ASSIGNMENT: Only lines containing the string "computer" belong in the answer; copy all of them from the entries.

[Data items]

--- --- ---

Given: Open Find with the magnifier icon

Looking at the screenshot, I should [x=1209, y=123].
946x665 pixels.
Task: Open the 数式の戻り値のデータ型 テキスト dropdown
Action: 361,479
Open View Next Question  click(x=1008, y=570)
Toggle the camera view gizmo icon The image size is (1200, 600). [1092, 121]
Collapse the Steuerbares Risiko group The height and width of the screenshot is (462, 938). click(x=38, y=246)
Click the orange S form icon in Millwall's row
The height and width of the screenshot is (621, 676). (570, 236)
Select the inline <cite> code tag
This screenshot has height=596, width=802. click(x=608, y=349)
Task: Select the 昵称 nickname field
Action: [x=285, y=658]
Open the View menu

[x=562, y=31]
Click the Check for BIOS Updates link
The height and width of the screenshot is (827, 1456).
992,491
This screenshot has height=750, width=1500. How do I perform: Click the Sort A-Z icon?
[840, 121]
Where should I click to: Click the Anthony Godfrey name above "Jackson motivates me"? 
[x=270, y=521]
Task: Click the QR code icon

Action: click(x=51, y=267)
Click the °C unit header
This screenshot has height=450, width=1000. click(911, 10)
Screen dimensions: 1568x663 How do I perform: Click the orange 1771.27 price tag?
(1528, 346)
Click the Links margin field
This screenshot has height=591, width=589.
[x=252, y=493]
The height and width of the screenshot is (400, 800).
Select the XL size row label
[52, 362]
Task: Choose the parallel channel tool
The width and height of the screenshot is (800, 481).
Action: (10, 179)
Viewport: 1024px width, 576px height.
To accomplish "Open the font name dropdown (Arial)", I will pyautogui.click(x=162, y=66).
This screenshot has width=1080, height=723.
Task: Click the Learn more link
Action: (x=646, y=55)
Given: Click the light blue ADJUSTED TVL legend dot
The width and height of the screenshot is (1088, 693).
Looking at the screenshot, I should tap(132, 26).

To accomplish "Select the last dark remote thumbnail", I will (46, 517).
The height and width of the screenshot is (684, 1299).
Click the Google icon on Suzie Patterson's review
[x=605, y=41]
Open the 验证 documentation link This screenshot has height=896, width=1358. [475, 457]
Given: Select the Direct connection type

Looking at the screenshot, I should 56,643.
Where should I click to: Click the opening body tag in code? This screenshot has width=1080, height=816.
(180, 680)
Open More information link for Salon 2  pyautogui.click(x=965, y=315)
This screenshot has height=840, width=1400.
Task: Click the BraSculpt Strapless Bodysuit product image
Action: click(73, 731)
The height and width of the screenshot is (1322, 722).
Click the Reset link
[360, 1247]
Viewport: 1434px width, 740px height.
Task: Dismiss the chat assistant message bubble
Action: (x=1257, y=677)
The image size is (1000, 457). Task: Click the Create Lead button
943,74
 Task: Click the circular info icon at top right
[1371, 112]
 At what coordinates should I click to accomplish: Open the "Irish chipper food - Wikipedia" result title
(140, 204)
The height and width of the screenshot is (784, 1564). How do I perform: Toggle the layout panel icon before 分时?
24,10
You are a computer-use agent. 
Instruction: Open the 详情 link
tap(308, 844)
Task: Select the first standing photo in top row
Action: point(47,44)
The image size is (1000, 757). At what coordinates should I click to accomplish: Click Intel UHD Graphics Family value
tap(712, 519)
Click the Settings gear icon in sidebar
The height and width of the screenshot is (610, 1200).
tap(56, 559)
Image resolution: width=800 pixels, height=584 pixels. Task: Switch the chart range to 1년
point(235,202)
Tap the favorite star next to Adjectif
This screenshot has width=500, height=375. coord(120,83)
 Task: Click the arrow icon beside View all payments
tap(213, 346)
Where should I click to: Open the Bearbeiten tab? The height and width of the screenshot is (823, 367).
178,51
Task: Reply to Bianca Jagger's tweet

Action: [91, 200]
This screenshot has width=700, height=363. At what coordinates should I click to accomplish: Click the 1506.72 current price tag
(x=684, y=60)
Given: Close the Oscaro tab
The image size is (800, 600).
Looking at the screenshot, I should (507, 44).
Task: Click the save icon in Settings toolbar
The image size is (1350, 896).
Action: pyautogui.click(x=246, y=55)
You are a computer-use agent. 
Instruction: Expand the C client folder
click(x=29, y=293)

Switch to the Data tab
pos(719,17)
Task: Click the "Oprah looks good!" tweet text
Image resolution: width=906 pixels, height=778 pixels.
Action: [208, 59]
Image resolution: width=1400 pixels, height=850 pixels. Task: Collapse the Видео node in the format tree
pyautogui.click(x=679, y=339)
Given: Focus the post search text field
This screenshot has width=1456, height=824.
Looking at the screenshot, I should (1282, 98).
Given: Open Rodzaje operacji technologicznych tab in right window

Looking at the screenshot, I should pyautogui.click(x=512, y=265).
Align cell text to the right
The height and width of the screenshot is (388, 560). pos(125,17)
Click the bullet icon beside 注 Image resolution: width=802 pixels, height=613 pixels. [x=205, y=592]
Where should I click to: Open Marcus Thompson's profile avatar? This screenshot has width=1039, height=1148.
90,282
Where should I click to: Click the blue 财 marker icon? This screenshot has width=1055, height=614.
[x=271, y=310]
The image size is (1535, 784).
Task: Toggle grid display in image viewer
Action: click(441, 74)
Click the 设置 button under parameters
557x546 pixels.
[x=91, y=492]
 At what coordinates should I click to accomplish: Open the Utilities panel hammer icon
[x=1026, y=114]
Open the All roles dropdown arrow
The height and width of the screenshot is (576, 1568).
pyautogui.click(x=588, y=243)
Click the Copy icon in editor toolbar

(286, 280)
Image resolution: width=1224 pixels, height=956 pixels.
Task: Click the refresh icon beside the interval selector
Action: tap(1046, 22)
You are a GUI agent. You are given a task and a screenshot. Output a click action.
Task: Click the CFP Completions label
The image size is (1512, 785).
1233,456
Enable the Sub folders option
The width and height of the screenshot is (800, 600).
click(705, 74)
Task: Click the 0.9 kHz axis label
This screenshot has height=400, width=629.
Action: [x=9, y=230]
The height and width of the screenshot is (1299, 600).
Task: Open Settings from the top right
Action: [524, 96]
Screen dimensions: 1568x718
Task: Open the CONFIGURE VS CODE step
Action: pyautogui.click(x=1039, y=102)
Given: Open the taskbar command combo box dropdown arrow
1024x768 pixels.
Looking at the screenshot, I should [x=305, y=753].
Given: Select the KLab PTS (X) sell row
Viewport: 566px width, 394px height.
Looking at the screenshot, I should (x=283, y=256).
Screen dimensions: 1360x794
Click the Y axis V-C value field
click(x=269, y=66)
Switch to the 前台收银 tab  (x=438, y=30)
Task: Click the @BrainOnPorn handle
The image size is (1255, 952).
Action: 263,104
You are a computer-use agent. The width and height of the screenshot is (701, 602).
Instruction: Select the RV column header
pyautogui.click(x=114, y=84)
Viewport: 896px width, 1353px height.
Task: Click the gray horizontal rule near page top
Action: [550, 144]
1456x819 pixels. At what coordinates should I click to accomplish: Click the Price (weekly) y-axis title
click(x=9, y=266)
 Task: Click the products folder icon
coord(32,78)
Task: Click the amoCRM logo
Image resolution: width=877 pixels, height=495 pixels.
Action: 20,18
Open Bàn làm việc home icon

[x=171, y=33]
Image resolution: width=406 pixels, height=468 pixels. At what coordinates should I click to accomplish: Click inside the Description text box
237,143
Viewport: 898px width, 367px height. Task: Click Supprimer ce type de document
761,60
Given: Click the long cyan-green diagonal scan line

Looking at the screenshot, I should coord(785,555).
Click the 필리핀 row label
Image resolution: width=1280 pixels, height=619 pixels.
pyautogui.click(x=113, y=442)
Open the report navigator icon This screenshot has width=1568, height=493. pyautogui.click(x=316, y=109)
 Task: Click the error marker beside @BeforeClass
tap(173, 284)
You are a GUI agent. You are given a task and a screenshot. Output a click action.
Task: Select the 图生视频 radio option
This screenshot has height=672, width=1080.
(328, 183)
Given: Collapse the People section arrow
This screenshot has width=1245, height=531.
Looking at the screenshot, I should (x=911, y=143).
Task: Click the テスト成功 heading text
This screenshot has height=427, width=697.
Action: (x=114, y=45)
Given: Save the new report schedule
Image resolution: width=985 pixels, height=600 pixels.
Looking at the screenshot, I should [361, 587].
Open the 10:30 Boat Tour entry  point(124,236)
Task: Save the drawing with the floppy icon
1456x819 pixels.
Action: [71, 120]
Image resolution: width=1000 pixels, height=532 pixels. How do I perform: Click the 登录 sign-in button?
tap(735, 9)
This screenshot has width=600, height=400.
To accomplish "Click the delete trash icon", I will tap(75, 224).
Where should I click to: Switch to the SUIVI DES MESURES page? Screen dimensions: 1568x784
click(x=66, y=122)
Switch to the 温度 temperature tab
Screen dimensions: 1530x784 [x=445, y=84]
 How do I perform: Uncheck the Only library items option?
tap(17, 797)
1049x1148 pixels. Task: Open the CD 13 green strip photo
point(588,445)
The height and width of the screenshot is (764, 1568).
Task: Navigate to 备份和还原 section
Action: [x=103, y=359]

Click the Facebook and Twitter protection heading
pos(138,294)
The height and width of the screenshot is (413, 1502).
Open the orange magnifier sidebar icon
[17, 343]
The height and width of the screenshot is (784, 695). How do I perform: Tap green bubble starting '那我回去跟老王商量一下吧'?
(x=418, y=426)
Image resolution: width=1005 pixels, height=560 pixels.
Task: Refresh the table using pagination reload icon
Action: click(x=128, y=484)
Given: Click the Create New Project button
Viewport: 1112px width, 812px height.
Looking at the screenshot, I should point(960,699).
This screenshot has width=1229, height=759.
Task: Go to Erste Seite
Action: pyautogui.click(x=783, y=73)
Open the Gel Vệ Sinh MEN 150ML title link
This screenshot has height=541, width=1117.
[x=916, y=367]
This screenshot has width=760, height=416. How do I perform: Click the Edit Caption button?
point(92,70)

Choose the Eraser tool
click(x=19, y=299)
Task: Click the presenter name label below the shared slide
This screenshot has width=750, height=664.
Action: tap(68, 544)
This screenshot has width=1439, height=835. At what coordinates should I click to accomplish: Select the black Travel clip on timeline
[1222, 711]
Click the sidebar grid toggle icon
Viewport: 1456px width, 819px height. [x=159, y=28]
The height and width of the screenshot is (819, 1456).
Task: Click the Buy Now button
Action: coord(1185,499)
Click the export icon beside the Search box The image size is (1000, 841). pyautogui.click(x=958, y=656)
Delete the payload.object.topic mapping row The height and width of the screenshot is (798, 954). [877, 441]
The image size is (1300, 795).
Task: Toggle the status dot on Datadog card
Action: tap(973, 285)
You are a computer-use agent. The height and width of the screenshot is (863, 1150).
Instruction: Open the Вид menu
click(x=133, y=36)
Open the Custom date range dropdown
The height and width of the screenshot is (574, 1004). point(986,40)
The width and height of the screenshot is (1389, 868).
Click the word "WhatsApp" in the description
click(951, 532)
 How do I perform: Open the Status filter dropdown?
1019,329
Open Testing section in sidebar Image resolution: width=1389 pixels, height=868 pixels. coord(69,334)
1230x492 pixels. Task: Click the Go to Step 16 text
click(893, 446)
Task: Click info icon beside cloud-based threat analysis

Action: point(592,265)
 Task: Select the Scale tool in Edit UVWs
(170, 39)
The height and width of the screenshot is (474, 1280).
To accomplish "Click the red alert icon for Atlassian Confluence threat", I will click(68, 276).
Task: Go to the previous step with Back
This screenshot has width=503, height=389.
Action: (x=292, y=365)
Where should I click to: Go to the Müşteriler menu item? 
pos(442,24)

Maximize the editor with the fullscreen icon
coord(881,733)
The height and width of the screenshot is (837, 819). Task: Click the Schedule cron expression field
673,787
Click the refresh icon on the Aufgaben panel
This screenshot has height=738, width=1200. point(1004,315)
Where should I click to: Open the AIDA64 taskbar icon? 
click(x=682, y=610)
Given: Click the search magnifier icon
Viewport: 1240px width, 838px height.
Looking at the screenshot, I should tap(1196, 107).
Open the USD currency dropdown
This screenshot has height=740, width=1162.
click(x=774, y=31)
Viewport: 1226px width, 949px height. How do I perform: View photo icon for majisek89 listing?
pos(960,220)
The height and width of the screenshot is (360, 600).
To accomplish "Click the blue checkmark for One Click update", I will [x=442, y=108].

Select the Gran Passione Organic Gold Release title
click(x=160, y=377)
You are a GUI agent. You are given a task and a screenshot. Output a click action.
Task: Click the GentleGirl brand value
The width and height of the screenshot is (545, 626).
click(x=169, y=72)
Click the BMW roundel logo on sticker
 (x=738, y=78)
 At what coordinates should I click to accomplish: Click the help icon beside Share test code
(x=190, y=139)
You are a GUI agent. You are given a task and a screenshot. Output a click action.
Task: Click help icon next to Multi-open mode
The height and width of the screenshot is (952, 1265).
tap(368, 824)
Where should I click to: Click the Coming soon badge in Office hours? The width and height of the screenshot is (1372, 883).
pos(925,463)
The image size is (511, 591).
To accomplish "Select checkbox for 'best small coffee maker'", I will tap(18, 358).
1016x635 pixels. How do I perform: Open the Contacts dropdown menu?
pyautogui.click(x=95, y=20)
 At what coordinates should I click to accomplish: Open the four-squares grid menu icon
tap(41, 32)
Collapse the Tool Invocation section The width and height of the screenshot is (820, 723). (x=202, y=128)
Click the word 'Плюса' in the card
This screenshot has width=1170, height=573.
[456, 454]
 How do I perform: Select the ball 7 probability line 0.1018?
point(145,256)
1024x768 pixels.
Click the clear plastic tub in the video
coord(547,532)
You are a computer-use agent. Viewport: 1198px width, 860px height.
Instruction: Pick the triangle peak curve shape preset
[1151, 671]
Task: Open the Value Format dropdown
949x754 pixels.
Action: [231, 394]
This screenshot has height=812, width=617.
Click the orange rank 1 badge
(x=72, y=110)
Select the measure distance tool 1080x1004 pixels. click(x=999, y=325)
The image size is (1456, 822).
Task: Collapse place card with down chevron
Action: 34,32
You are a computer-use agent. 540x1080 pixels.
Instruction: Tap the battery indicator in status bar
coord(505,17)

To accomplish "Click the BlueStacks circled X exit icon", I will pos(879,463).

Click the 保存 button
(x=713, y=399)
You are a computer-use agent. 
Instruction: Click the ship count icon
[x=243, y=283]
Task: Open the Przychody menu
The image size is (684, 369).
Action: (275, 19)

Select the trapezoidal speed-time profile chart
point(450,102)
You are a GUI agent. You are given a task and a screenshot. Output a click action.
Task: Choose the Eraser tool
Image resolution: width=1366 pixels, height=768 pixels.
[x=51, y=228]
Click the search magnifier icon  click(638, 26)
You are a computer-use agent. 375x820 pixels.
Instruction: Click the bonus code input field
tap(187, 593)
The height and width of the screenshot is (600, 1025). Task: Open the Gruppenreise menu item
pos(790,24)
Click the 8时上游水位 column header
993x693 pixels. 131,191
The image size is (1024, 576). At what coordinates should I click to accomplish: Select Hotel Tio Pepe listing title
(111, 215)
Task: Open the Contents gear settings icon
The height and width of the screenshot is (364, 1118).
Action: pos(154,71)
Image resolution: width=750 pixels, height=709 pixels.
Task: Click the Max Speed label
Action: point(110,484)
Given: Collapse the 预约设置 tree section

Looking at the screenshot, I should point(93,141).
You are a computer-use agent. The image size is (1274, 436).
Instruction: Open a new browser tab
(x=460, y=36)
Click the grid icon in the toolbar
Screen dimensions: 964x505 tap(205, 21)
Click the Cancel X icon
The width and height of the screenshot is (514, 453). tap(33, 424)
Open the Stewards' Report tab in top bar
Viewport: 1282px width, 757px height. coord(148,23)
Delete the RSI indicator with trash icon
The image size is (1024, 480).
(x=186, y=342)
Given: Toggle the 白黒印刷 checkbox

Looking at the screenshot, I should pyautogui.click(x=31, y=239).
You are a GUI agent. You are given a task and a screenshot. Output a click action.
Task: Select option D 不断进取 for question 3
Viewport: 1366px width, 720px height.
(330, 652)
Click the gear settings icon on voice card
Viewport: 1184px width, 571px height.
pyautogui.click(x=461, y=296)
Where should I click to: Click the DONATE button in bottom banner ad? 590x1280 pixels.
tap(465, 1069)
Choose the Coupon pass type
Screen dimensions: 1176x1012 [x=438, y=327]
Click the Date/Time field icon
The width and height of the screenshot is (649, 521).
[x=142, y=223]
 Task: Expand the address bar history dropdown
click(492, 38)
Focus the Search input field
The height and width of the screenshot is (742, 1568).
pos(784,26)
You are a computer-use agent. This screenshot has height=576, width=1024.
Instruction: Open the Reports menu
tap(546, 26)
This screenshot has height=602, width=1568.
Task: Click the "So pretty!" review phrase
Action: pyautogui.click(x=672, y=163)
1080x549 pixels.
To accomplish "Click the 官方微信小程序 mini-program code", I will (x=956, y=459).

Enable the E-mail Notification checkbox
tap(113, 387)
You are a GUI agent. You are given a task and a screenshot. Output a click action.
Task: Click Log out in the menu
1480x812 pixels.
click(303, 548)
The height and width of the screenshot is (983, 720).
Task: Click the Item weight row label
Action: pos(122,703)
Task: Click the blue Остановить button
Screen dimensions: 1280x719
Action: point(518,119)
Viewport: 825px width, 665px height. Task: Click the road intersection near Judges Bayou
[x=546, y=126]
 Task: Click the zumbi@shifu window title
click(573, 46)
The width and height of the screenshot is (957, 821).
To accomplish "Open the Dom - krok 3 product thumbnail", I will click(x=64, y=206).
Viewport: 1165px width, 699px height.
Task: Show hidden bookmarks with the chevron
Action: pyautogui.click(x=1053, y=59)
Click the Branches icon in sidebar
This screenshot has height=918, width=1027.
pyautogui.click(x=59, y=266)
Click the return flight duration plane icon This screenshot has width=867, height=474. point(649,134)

--- --- ---

REPLY:
You are a computer-use agent. 
You are a computer-use agent. 
You are a computer-use agent. The width and height of the screenshot is (701, 602).
You are a computer-use agent. The height and width of the screenshot is (863, 1150).
You are a computer-use agent. Viewport: 1198px width, 860px height.
You are a computer-use agent. 540x1080 pixels.
You are a computer-use agent. 
You are a computer-use agent. 375x820 pixels.
You are a computer-use agent. The image size is (1274, 436).
You are a computer-use agent. This screenshot has height=576, width=1024.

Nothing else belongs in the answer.